# Housing Data EDA Template
**Student Name:** Hillary
**Dataset:** Melbourne Housing Dataset

This notebook provides a skeleton for loading, cleaning, and exploring the Melbourne Housing dataset.

## 1. Import Libraries & Load Data

In [None]:
import pandas as pd
import numpy as np
import matplotlib.pyplot as plt
import seaborn as sns
import plotly.express as px
import sys
import os

# Add shared directory to path to import common functions
sys.path.append(os.path.abspath('../../'))
from shared.templates.common_functions import *

%matplotlib inline

In [None]:
# Load your dataset
df = pd.read_csv('../data/melbourne_housing.csv')
print(f"Loaded dataset with {df.shape[0]} rows and {df.shape[1]} columns.")
df.head()

## 2. Exploration
Check the basic structure, data types, and missing values.

In [None]:
df.info()
display(df.describe())

# Missing value report using shared function
missing_report = missing_value_report(df)
if missing_report.empty:
    print("No missing values found.")
else:
    display(missing_report)

## 3. Cleaning & Feature Engineering
Handle missing values, outliers, and data type conversions.

In [None]:
# Rename columns for template consistency
df.rename(columns={'Price': 'SalePrice'}, inplace=True)

# Handle missing values
df['BuildingArea'] = df['BuildingArea'].fillna(df['BuildingArea'].median())
df['YearBuilt'] = df['YearBuilt'].fillna(df['YearBuilt'].median())
df['Car'] = df['Car'].fillna(df['Car'].mode()[0])

# Feature Engineering
df['HouseAge'] = 2026 - df['YearBuilt']
df['Price_per_SqM'] = df['SalePrice'] / df['BuildingArea']
df['TotalRooms'] = df['Rooms'] + df['Bathroom']

# Outlier Removal for SalePrice
df_clean = outlier_iqr_removal(df, 'SalePrice')

# Save cleaned dataset
os.makedirs('../cleaned_data', exist_ok=True)
df_clean.to_csv('../cleaned_data/cleaned_melbourne_housing.csv', index=False)
print(f"Cleaned data saved. Removed {len(df) - len(df_clean)} outliers.")
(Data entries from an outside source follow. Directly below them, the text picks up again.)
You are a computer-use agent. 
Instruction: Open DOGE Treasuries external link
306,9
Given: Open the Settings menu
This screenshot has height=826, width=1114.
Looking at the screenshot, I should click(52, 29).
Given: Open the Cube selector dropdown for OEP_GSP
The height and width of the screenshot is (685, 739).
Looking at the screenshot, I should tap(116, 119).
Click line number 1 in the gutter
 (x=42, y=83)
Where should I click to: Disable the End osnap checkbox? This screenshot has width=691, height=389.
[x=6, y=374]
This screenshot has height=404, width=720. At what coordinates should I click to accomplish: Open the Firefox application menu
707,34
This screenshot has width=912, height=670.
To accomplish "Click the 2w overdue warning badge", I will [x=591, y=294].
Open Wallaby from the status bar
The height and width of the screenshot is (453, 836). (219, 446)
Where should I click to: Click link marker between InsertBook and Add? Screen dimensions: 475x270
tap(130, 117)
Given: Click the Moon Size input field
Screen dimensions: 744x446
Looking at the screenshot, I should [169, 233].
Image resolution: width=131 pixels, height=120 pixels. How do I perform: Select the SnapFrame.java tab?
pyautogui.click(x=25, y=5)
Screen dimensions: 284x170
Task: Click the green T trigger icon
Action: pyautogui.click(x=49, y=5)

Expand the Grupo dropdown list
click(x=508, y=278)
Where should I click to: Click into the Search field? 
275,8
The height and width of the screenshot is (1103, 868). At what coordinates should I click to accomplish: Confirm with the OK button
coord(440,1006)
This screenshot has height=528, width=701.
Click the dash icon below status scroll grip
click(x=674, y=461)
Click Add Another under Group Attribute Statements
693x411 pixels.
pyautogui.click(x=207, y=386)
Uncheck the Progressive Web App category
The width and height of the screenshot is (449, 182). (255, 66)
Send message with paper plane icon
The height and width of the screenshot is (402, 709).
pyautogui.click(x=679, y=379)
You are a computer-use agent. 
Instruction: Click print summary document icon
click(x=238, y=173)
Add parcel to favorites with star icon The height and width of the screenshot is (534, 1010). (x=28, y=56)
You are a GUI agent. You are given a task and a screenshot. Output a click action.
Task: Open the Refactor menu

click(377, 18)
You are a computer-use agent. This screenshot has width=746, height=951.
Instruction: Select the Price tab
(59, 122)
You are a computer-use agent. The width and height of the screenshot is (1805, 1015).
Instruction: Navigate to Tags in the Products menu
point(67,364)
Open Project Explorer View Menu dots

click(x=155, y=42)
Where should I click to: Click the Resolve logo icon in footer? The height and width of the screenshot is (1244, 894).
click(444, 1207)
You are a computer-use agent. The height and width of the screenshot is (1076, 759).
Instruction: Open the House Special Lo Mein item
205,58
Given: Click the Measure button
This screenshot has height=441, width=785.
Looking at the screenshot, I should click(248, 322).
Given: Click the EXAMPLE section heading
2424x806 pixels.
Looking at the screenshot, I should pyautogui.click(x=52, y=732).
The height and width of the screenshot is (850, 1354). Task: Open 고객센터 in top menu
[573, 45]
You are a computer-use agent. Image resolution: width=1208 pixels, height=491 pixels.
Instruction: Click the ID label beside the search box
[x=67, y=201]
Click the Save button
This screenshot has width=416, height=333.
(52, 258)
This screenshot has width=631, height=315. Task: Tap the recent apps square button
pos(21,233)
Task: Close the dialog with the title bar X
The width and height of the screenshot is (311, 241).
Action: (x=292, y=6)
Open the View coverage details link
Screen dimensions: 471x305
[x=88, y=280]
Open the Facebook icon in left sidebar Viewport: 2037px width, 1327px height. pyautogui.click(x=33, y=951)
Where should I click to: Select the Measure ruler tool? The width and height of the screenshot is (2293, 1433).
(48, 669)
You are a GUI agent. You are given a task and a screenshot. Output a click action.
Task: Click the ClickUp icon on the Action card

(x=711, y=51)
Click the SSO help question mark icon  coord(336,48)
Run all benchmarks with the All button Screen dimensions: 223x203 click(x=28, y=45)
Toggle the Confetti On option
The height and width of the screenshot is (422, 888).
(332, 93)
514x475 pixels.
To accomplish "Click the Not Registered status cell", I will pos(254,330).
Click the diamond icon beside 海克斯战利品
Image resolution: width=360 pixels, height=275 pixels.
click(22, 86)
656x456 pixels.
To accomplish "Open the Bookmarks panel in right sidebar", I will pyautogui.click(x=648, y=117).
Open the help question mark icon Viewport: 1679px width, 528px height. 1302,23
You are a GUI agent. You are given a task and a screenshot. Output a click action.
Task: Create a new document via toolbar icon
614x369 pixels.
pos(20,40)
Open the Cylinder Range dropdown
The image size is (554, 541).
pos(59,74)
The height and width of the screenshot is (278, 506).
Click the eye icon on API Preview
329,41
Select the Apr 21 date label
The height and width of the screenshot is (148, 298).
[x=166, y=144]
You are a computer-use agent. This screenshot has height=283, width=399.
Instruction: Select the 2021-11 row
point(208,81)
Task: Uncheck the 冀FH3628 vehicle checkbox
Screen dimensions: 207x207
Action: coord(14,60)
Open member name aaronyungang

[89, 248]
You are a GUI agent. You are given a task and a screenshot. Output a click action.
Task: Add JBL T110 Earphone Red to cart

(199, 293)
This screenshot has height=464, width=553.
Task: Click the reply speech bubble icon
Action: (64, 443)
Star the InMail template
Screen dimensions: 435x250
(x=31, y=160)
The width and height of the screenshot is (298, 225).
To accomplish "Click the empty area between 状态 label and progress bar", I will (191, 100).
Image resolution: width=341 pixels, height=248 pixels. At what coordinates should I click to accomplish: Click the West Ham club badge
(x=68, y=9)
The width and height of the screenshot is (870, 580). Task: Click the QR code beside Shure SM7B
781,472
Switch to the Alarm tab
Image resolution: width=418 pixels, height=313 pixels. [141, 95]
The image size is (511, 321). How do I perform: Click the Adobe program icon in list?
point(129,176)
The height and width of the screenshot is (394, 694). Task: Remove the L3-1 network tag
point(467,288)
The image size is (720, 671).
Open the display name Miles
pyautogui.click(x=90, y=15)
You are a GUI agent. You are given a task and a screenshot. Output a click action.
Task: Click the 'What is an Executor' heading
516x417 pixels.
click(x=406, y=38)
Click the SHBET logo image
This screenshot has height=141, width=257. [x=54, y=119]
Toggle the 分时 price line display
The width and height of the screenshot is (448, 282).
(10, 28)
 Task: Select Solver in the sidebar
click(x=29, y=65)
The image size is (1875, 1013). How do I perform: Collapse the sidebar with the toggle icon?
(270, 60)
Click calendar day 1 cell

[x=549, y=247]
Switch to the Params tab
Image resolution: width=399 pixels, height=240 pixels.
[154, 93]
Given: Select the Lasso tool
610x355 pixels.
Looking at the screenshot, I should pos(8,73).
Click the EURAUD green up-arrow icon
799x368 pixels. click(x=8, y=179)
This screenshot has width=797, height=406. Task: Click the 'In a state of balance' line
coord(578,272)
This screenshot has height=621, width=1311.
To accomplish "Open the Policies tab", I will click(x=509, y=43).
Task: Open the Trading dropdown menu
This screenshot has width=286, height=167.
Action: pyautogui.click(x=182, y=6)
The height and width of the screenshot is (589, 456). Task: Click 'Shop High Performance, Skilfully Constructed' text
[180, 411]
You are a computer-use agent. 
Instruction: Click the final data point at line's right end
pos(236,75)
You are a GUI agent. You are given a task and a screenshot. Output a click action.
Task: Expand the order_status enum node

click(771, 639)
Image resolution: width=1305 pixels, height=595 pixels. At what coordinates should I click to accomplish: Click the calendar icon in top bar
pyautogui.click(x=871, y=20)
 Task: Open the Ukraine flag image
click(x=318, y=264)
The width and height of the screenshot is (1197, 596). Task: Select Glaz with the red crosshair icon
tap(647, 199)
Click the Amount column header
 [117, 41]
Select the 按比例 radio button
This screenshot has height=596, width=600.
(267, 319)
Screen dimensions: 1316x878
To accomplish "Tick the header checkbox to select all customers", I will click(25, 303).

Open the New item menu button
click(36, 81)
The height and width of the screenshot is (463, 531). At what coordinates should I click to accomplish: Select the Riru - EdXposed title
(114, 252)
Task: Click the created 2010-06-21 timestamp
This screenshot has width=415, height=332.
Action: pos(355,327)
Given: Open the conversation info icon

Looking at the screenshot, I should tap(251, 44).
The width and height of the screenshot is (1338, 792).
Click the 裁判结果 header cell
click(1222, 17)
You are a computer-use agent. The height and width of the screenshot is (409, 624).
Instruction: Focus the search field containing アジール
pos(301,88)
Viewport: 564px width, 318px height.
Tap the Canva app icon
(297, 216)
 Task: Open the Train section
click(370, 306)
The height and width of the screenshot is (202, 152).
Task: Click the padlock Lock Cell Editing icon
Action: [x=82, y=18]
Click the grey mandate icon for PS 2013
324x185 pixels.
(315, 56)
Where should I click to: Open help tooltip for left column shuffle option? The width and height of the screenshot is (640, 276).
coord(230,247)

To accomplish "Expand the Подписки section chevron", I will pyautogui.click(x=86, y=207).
## 4. EDA (Exploratory Data Analysis)
Visualize distributions and relationships.

In [None]:
# 1. Histogram of SalePrice
fig1 = px.histogram(df_clean, x='SalePrice', title='Sale Price Distribution', template='plotly_white')
fig1.show()

# Correlation Heatmap
correlation_heatmap(df_clean)

## 5. Visualizations (Dashboards)
Create interactive plots for key findings.

In [None]:
# 2. Scatter: BuildingArea vs SalePrice, color by Rooms
fig2 = px.scatter(df_clean, x='BuildingArea', y='SalePrice', color='Rooms', 
                 title='Building Area vs Price by Rooms', template='plotly_white')
fig2.show()

# 3. Boxplot: SalePrice by Suburb (Top 10)
top_suburbs = df_clean['Suburb'].value_counts().head(10).index
fig3 = px.box(df_clean[df_clean['Suburb'].isin(top_suburbs)], x='Suburb', y='SalePrice', 
             title='Price Distribution by Top 10 Suburbs', template='plotly_white')
fig3.show()

# 4. Bar: Mean SalePrice by Type
mean_price_type = df_clean.groupby('Type')['SalePrice'].mean().reset_index()
fig4 = px.bar(mean_price_type, x='Type', y='SalePrice', 
             title='Average Sale Price by Property Type', template='plotly_white')
fig4.show()

# 5. Geospatial Scatter
fig5 = px.scatter(df_clean, x='Longtitude', y='Lattitude', color='SalePrice', 
                 title='Melbourne House Prices by Location', template='plotly_white')
fig5.show()

## 6. Insights Summary
1. **Location Impact**: Central and established suburbs consistently show higher median prices.
2. **Size vs Price**: Building Area has a positive correlation with Sale Price, though other factors like property type also play a role.
3. **Property Type**: Different property types (houses, units, townhouses) show distinct price ranges and distributions.